The first things humans invented, before fire, the wheel or baked brie, was trust.
Trusting the others in the village. Trusting that you could get a good night’s sleep. Trusting that what you heard was true.
We’ve expanded the village from twenty people to billions. Walter Cronkite was effective because millions of people trusted him, and he earned that trust. And as the media became more powerful and fragmented, that contract begin to erode.
We’ve created methods of exchange and interaction that were unimaginable just a generation ago.
And, at the same time that we’ve expanded our circles of trust, we’ve pushed to make many of them digital.
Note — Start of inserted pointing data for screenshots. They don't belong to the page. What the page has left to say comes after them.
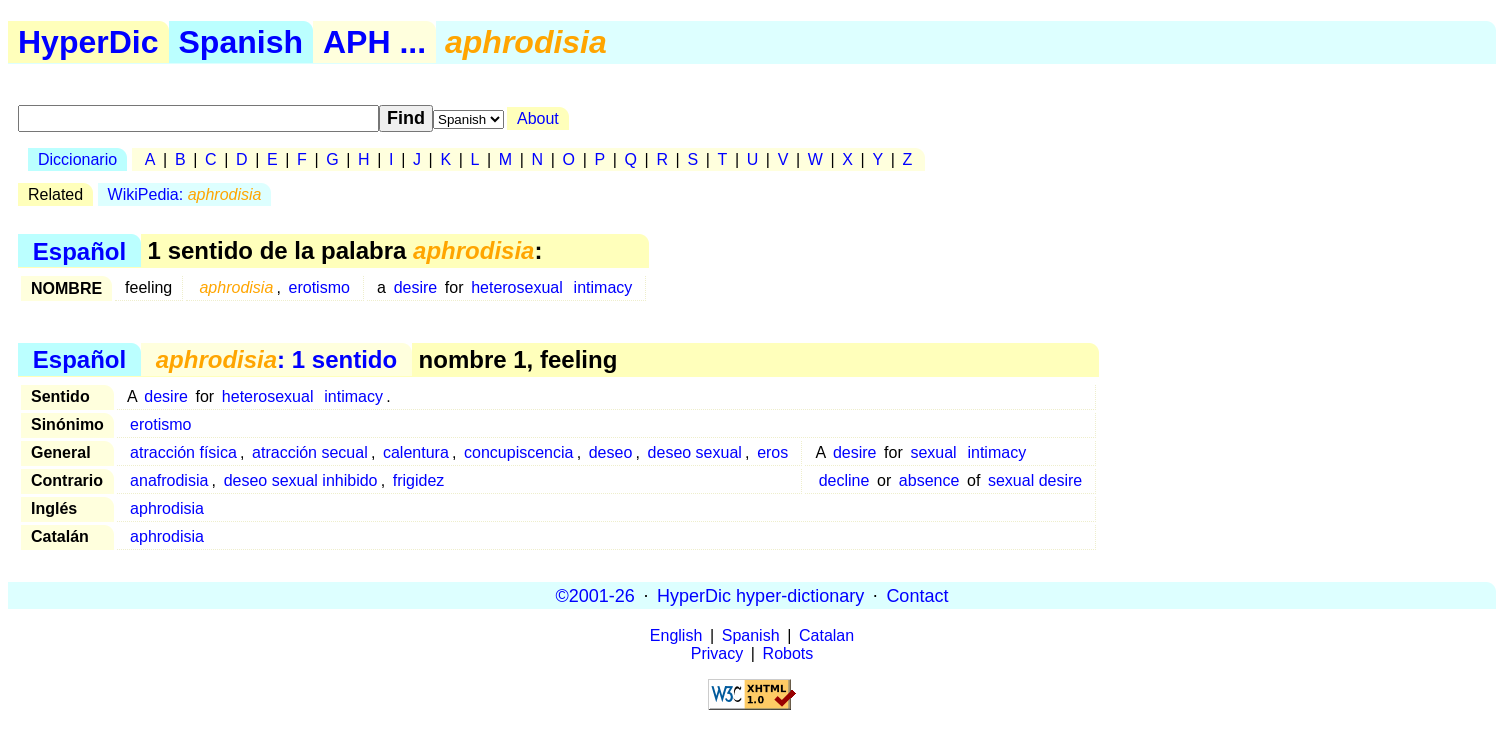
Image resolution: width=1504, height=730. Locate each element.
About (538, 118)
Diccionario (77, 159)
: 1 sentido (276, 359)
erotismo (319, 287)
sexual (933, 452)
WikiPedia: (185, 194)
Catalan (826, 635)
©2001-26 (595, 595)
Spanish (241, 42)
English (676, 635)
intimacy (603, 287)
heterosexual (517, 287)
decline (844, 480)
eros (772, 452)
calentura (416, 452)
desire (416, 287)
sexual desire (1035, 480)
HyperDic (88, 42)
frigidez (419, 480)
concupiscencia (518, 452)
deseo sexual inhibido (301, 480)
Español (79, 250)
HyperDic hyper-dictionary (760, 595)
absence (929, 480)
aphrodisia (167, 508)
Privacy (717, 653)
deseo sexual (695, 452)
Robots (788, 653)
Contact (917, 595)
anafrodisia (169, 480)
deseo (611, 452)
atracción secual (310, 452)
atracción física (183, 452)
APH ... (374, 42)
Interactions by email and zoom. Documents that are written and certified by unseen intermediaries. Stories and images that feel real and local, but might be neither one.
This only works because we’ve applied our same 20-person trust instincts to each of these interactions, billions of times, around the world.
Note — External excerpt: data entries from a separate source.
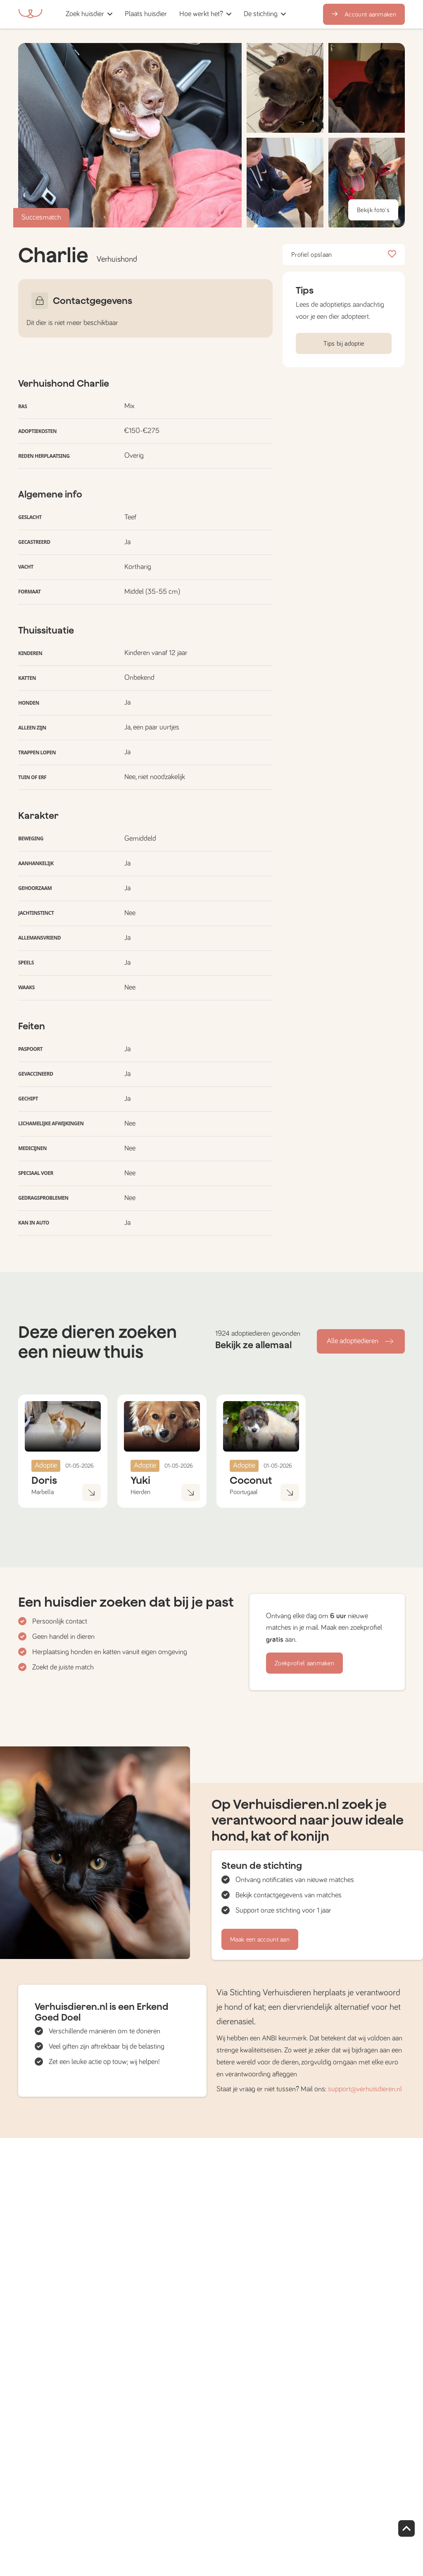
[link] (146, 14)
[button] (175, 14)
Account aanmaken (364, 14)
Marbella (42, 1492)
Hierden (140, 1492)
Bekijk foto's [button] (373, 210)
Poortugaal (244, 1492)
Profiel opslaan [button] (343, 254)
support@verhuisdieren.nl (365, 2089)
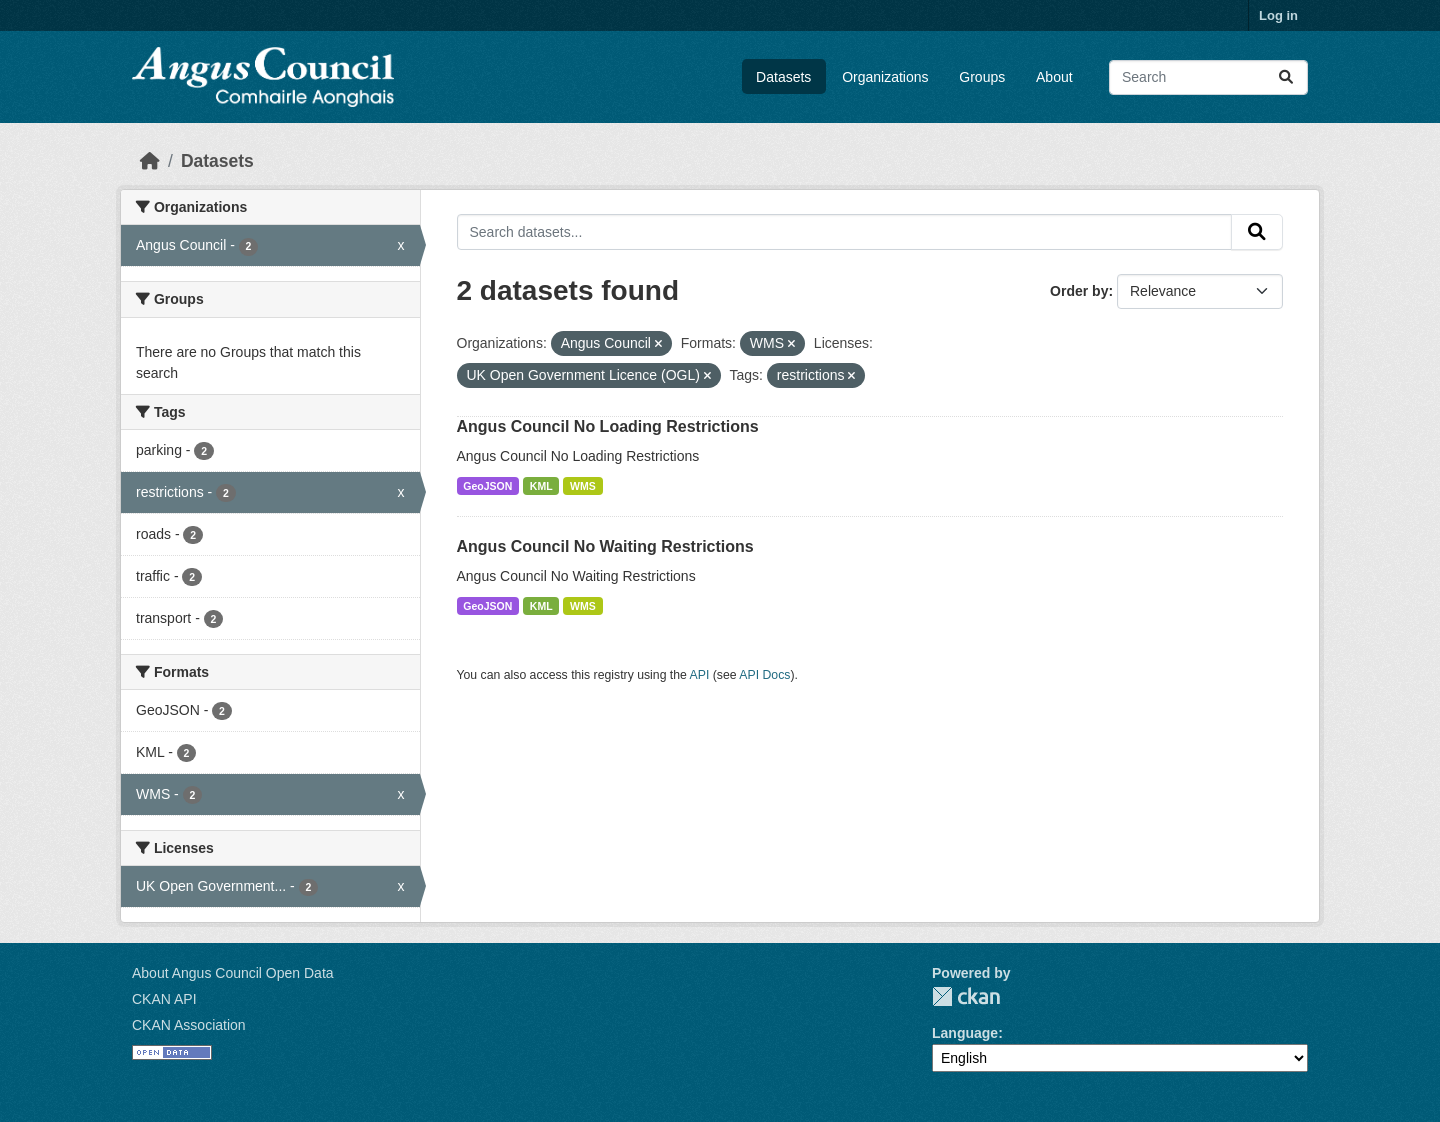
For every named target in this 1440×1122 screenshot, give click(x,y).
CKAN (966, 996)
Aided by AI, the thieves and scammers are now relentlessly working to hack this basic human instinct. They’re stealing more than money.
That email might not be from the person you think it’s from. And that online recruiter, or the text you just got–it might not be worthy of the benefit of the doubt. Even phone calls from people who aren’t who they say they are–AI bots with familiar voices and plenty of specific knowledge.
Like all things amplified by computer chips and the network, this one is going to accelerate–very quickly.
People are going to be deceived, victimized and ripped off. And the sort of intimacy that marketers and institutions counted on will erode fairly quickly.
Halloween is here, and it’s not just little kids who are wearing costumes. If someone in a clown mask walks into a bank, the tellers know something’s up… trust is the first thing to go.
The short-term response is to change our bias about digital interactions–when in doubt, be more human. When in doubt, take your time. When in doubt, ask someone else to double check.
In the long run, I think we’re going to see our circles of trust shrinking. That’s sad, it’s going to fracture networks we’ve been counting on for a long time and it’s going to be confusing since the defaults will be shifting.
Marketers will discover the costs of this, but it’s individuals that will have to rebuild what they think of as community.
Watch out for tricks. All year round.